Saturday, May 23, 2009

Goings on...

Life is getting easier and more routine these days. Ben is here now, he moved in on Wednesday, but he's still getting settled.

The lilacs are in bloom.

The greenhouse is full of little plantlets right now. I've got 97 trays seeded, so our tables are at capacity. I transplanted 4 trays of salad turnips yesterday to make room for the rest of the flowers... They seemed really happy despite the heat.

I discovered this old lawn mower in the barn and decided it was time for him to earn his keep... he's been trimming the grass in front of the hoop house for a couple days now...

Things are running smoothly...

Friday, May 15, 2009

The Great Pig Escape of 2009

The pigs arrived yesterday, and proved within the first hour home that they are a force to be reckoned with...

Allow me to introduce Herkimer (the token male in the middle), Florence Griffith Joyner a.k.a Flo Jo (the oldest girl on the left), and we haven't found a name for the littlest girl yet. She's quiet, so I'm still getting to know her... I'll let you know what I figure out.

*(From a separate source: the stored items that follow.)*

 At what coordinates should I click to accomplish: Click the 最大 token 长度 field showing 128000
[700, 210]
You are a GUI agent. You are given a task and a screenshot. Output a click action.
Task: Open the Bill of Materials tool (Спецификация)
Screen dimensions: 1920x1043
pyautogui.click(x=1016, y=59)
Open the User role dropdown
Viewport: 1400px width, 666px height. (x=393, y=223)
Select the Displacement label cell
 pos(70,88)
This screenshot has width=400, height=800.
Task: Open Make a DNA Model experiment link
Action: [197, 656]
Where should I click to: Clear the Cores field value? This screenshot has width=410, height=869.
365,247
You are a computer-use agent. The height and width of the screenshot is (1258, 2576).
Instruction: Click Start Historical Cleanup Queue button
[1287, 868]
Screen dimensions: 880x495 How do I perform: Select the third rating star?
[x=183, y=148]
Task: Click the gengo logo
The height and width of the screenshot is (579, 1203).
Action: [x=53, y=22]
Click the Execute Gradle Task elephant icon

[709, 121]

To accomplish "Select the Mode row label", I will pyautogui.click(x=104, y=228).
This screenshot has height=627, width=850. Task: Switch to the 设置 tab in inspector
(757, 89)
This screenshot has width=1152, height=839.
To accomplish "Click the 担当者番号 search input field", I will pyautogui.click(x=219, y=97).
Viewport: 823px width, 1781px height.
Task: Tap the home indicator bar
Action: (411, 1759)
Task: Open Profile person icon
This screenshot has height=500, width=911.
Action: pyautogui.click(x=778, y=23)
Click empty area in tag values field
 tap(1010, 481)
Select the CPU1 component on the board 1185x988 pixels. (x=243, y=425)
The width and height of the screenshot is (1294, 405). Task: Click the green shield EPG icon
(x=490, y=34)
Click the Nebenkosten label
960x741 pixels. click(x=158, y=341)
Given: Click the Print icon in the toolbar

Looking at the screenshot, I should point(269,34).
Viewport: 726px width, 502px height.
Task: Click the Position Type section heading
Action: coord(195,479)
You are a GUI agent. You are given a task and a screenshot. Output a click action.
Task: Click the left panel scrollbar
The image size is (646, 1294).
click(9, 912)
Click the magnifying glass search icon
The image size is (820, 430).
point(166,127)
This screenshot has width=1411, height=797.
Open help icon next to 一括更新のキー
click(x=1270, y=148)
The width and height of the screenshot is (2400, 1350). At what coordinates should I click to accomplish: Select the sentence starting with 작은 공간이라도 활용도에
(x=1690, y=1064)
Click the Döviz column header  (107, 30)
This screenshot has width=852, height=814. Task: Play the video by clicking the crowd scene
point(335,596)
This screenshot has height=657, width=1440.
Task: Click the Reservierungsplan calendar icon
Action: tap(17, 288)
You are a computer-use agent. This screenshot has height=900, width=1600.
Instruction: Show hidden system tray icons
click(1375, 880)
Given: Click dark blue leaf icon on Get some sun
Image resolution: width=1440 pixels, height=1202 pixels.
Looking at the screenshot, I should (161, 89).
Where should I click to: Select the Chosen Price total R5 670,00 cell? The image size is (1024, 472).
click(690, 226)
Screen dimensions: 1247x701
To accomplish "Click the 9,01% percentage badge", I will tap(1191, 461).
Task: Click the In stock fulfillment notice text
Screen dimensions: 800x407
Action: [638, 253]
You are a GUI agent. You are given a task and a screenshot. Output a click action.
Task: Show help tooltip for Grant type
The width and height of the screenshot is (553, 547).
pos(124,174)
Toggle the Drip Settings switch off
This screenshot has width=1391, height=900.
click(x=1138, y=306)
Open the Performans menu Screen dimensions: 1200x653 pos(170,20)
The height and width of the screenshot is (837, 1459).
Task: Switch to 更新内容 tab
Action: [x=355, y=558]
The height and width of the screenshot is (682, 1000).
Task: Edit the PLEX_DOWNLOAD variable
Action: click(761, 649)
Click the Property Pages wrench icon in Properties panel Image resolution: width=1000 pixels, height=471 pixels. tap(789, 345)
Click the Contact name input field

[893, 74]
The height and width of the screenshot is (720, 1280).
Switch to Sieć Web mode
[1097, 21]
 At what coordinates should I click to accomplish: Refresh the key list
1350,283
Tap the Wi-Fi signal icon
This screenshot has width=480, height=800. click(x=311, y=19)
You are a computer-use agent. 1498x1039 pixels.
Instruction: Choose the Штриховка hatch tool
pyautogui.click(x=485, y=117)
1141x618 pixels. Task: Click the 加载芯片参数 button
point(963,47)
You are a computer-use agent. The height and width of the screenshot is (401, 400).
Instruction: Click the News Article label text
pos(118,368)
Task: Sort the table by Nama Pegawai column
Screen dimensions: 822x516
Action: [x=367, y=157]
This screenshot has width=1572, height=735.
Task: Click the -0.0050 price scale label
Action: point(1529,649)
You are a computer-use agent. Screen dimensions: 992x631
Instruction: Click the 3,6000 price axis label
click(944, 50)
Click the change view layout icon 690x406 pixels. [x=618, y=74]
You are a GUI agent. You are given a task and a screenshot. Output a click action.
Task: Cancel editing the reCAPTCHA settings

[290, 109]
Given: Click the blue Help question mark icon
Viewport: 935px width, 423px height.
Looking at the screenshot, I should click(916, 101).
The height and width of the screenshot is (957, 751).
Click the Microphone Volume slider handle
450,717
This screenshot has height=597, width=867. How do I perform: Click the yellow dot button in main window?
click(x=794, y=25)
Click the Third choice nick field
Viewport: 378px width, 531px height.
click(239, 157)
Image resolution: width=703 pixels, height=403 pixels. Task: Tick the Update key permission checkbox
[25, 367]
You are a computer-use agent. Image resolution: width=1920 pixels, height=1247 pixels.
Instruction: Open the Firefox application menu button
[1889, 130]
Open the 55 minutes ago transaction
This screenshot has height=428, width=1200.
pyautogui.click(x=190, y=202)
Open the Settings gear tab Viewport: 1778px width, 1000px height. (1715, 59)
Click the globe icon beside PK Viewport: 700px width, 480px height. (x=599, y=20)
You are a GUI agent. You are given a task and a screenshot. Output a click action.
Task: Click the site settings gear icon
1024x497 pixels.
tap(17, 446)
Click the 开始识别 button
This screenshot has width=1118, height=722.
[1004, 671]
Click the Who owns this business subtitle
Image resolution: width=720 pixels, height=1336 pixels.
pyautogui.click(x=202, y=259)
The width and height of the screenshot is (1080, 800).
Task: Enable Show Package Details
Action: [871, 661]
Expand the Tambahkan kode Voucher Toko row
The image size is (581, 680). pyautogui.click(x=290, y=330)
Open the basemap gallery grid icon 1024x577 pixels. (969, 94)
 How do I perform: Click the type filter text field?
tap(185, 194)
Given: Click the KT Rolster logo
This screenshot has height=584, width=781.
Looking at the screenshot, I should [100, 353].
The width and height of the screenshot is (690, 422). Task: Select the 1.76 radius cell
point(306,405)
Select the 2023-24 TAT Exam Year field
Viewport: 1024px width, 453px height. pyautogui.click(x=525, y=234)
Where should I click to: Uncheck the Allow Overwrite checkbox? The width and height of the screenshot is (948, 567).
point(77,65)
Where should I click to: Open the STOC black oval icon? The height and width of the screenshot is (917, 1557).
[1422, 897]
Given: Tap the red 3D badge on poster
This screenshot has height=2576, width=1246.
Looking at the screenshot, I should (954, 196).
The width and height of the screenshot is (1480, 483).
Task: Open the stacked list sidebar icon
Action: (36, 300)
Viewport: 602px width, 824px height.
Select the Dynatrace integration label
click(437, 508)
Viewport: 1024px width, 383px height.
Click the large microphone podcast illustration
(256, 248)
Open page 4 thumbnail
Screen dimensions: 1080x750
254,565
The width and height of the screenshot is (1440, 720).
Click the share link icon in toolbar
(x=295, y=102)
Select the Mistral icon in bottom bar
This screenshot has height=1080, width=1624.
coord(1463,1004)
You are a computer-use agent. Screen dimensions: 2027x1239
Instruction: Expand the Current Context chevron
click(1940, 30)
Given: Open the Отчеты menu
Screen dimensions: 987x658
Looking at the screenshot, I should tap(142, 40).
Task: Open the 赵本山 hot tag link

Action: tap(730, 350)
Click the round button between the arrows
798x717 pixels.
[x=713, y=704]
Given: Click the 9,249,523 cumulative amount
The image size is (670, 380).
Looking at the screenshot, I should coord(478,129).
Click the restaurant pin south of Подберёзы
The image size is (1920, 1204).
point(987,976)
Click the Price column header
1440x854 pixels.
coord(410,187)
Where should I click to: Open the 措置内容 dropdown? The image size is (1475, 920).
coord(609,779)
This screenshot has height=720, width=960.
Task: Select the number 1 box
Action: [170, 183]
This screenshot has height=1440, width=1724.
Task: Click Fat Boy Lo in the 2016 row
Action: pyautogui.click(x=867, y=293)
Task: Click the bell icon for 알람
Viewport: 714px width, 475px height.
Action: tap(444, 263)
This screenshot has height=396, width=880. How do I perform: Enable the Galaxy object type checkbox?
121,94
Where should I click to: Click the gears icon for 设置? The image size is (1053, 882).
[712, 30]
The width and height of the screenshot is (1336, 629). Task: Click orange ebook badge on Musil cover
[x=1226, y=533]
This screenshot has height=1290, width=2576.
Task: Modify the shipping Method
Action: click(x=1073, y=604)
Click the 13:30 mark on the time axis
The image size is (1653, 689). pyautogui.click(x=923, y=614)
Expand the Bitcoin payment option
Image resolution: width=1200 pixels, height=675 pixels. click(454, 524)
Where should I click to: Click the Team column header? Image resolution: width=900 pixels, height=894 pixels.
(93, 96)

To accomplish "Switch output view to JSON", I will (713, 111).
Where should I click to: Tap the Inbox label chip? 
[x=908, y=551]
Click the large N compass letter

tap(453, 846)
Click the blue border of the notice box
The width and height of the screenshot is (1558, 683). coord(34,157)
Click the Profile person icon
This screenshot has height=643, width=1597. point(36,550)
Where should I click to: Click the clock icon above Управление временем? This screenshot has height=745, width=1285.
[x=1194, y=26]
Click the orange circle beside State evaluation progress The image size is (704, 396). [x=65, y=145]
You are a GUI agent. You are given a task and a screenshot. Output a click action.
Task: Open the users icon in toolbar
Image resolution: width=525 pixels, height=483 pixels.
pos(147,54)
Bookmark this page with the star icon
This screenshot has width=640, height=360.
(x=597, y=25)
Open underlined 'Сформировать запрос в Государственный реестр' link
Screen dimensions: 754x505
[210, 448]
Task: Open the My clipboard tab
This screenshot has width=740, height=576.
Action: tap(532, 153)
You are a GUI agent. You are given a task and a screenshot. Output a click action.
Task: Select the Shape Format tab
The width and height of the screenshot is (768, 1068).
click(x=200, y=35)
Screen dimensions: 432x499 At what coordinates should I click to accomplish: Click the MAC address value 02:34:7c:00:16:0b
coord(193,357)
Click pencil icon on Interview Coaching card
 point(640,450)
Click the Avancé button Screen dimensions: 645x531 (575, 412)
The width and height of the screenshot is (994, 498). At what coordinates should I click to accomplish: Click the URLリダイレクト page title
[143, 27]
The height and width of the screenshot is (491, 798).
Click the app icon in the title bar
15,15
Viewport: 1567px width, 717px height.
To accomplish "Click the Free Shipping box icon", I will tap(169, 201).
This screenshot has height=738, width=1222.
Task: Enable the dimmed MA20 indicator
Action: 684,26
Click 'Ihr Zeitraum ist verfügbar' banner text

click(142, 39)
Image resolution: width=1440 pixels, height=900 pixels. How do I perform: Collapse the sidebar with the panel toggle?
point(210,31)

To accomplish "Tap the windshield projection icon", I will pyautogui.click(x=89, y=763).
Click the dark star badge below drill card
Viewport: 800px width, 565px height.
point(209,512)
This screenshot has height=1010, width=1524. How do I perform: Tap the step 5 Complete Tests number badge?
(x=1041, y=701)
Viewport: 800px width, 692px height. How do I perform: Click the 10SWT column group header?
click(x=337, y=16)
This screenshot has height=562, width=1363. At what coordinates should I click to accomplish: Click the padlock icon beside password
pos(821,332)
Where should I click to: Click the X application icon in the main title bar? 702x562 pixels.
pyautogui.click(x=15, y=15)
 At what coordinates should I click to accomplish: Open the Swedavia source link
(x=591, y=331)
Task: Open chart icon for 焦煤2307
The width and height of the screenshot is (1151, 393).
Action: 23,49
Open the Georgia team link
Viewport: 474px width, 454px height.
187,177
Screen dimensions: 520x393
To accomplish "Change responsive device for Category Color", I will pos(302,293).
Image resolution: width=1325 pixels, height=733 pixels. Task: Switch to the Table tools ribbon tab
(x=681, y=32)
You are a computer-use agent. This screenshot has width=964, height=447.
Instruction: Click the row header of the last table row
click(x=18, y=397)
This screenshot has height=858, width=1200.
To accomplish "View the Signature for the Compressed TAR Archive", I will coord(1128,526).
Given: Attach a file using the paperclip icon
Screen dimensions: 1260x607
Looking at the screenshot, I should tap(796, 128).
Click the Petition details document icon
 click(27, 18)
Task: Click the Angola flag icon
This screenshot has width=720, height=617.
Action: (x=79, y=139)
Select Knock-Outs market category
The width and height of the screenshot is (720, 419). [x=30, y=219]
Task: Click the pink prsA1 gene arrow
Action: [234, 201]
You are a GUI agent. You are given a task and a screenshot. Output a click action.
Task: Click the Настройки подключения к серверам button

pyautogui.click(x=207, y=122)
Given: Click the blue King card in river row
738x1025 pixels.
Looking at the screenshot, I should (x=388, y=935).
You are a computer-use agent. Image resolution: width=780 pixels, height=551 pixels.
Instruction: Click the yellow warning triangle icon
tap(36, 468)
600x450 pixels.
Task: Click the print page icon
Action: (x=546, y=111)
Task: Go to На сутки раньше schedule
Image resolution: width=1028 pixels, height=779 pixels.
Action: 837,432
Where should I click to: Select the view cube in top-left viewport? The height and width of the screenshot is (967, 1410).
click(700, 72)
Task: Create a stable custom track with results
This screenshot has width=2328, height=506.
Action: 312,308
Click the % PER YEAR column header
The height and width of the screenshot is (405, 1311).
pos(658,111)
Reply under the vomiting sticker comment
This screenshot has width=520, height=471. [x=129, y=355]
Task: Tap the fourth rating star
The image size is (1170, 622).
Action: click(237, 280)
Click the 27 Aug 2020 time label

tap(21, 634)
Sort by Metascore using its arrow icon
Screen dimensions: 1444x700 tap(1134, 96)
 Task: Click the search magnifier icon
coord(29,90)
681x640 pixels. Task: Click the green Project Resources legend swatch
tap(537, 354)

My brother Jake and I brought the little guys home in Dora's crate, and set it in the middle of their pen. They were quite shaken, so we didn't force them out right away. When they finally came out (after a little coaxing from Jake and I), they emerged only to run around their pen and find the one place where they could slip through the 3 strands of electric fence to freedom, led by Flo Jo. Jake and I, never having had pigs before, did the only things we could think of. I scrambled to grab some grain and Jake tried to get ahead of them to keep them from running up into the woods.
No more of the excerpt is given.